Sex & Gender /

Federal Bureau of Prisons Ordered to Provide Prisoner with Transgender Surgery

US District Judge says the prisoner must receive the surgery prior to being released in December


A federal court compelled the Federal Bureau of Prisons to provide gender-reassignment surgery to a transgender prisoner.

The order is the first of its kind. The prisoner had reportedly not received care despite multiple requests.

The prisoner, who goes by Cristina Nichole Iglesias, is biologically male and is being housed in a residential reentry center in Florida.

Iglesias is being represented by the American Civil Liberties Union (ACLU) which said the procedure was “medically necessary” and that the order came after three years of litigation. 

While BOP has more than 1,200 transgender people currently in its custody, no federal prisoner—past or present—has ever yet received gender-affirming surgery. With this court order, Ms. Iglesias is now expected to be the first,” the organization said in an April 20 press release

“For years, Cristina has fought to receive the health care the Constitution requires,” Joshua Blecher-Cohen, an ACLU staff attorney working on the lawsuit, told NBC.

“The court’s order makes clear that she needs gender-affirming surgery now and that BOP cannot justify its failure to provide this medically necessary care,” he said. “We hope this landmark decision will help secure long-overdue health care for Cristina — and for the many other transgender people in federal custody who have been denied gender-affirming care.”

The BOP had ruled against providing transgender surgery to Iglesias earlier this year, noted Townhall.

Under the order from U.S. District Judge Nancy Rosenstengel, the BOP must submit a detailed timeline for Iglesias’s surgery and conduct a nationwide search to immediately locate a qualified surgeon.
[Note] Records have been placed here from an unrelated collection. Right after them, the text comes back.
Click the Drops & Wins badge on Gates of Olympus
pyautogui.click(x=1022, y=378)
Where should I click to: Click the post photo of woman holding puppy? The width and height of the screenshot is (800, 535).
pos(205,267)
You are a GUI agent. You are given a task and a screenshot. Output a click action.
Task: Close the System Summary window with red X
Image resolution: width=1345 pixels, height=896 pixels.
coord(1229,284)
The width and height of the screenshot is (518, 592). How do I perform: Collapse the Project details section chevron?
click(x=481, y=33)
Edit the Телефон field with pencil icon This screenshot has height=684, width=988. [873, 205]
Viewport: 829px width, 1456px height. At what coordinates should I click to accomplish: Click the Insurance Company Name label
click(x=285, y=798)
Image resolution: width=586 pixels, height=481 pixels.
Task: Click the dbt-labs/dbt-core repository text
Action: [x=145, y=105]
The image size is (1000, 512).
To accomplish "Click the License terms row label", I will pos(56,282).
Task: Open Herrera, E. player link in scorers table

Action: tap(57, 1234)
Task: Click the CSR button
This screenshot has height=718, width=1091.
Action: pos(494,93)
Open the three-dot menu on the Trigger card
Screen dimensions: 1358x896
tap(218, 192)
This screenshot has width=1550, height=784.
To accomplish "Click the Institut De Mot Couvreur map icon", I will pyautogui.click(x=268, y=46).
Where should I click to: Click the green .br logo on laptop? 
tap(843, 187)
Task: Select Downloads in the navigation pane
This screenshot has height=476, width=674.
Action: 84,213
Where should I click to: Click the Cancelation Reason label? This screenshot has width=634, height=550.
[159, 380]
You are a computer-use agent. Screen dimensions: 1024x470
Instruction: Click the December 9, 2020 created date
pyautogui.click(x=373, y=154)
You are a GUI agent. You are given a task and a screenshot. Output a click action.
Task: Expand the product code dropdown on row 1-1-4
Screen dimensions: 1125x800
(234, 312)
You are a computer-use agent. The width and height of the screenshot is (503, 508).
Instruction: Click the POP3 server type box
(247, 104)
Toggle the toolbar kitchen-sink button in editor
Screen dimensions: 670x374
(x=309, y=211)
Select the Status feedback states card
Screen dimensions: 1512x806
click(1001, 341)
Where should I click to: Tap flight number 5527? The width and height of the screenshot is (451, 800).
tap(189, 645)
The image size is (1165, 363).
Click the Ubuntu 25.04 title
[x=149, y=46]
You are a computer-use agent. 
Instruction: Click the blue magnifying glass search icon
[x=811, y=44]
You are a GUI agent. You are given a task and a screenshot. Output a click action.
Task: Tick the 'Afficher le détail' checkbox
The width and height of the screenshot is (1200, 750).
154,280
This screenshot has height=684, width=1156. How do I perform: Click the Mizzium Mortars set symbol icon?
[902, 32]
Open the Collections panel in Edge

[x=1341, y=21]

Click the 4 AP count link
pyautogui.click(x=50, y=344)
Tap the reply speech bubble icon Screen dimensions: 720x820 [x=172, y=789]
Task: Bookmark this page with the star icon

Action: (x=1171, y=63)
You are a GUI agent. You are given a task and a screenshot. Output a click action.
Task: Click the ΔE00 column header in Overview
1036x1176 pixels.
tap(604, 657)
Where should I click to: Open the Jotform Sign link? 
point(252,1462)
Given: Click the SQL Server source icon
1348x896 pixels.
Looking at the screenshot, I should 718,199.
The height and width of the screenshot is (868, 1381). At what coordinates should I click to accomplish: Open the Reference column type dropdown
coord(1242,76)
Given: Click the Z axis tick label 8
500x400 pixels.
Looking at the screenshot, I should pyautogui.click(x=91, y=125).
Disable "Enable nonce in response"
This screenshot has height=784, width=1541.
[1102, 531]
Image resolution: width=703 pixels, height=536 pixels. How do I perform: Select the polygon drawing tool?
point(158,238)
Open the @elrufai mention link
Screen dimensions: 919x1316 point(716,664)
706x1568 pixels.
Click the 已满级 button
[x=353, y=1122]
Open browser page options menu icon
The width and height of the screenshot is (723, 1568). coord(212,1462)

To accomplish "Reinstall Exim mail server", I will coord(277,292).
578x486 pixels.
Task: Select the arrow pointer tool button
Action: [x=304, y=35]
Rosenthal has required the BOP to provide the surgery before Iglesias’s scheduled December 2022 release.

In December of 2021, Rosentangel said the case was urgent as Iglesias suffers from gender dysphoria and could be driven to self-harm.

The judge cited Dr. Randi Ettner, a clinical psychologist who testified during the case, in her ruling and wrote that  “hormone treatment is insufficient” for the 47-year-old prisoner.

“If left partially treated, Iglesias is on three trajectories: psychological decompensation, surgical self-treatment, or suicide,” wrote Rosentengel.

Iglesias was first incarcerated in 1994 and has been in prison for 28 years. The ACLU’s legal action on Iglesias’s behalf resulted in the prisoner being moved to a women’s facility in Fort Worth after more than 20 years in a men’s prison. The BOP approved Iglesias for hormone therapy in 2015.

The prisoner began seeking transgender surgery in 2016. The ACLU says Iglesias has identified as a woman since 1994 and was diagnosed with “gender identity disorder” after being incarcerated.

Iglesias was convicted in 2005 for threatening to use a weapon of mass destruction against the British government. The prisoner sent death threats and white substances to the United Kingdom’s Foreign and Commonwealth Office. Iglesias was already in federal custody, having pled guilty to threatening a judge in Oklahoma.